§ What you need to do
(1) In the text about M.A. Baby, write out the part starting with "Mariam Alexander Baby" and going on through "Kerala, in 2012.", swapping "Kozhikode" for "Calicut".
(2) Summarize the text about M.A. Baby in two sentences.
(3) According to the text about M.A. Baby, at what point in his life did he first become acquainted with politics?

§ Excerpt to read
Mariam Alexander Baby is an Indian politician and member of the Communist Party of India (Marxist) from Kerala. He was elected to the Politburo of CPI(M) in the 20th Congress held at Kozhikode, Kerala, in 2012.

Personal life
M.A. Baby was born to P.M. Alexander and Lilly Alexander on April 5, 1954 at Prakkulam in Kollam district of Kerala. Baby did his schooling from Prakkulam Lower Primary School and Prakkulam NSS High School. It was during his high school days where he was first acquainted with politics. After completing basic schooling, Baby went to SN College, Kollam for higher studies. Later, Baby joined for BA in Political Science in SN College itself, but could not write the final year examination as he was incarcerated during the emergency period.

He is married to Betty Louis and has a son Ashok Betty Nelson.

Records for locating displayed items:
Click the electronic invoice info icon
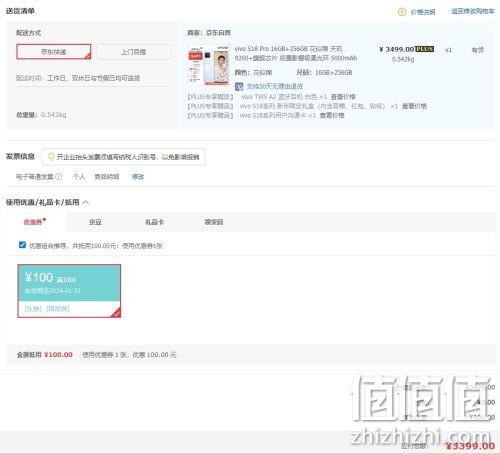 [x=58, y=177]
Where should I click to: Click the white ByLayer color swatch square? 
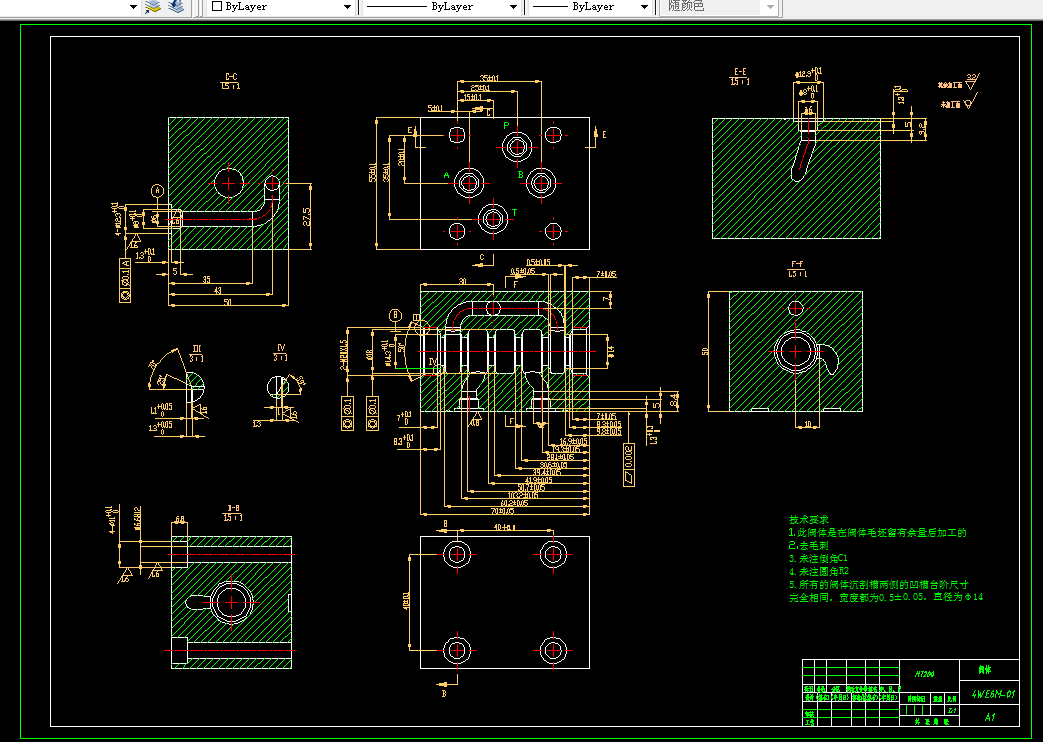(216, 6)
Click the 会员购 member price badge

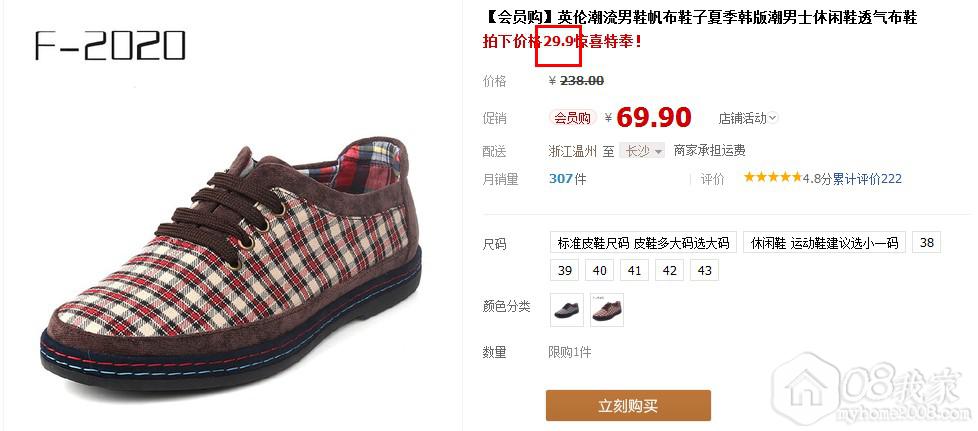tap(573, 118)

§ Solutions to the tasks
(1)
Mariam Alexander Baby is an Indian politician and member of the Communist Party of India (Marxist) from Kerala. He was elected to the Politburo of CPI(M) in the 20th Congress held at Calicut, Kerala, in 2012.

(2) Mariam Alexander Baby is an Indian politician and Communist Party of India (Marxist) member from Kerala who was elected to the party's Politburo at its 20th Congress in Kozhikode in 2012. Born on April 5, 1954 at Prakkulam in Kollam district, he studied at SN College, Kollam, but could not write his final BA examination because he was incarcerated during the emergency period, and he is married to Betty Louis and has a son, Ashok Betty Nelson.

(3) During his high school days.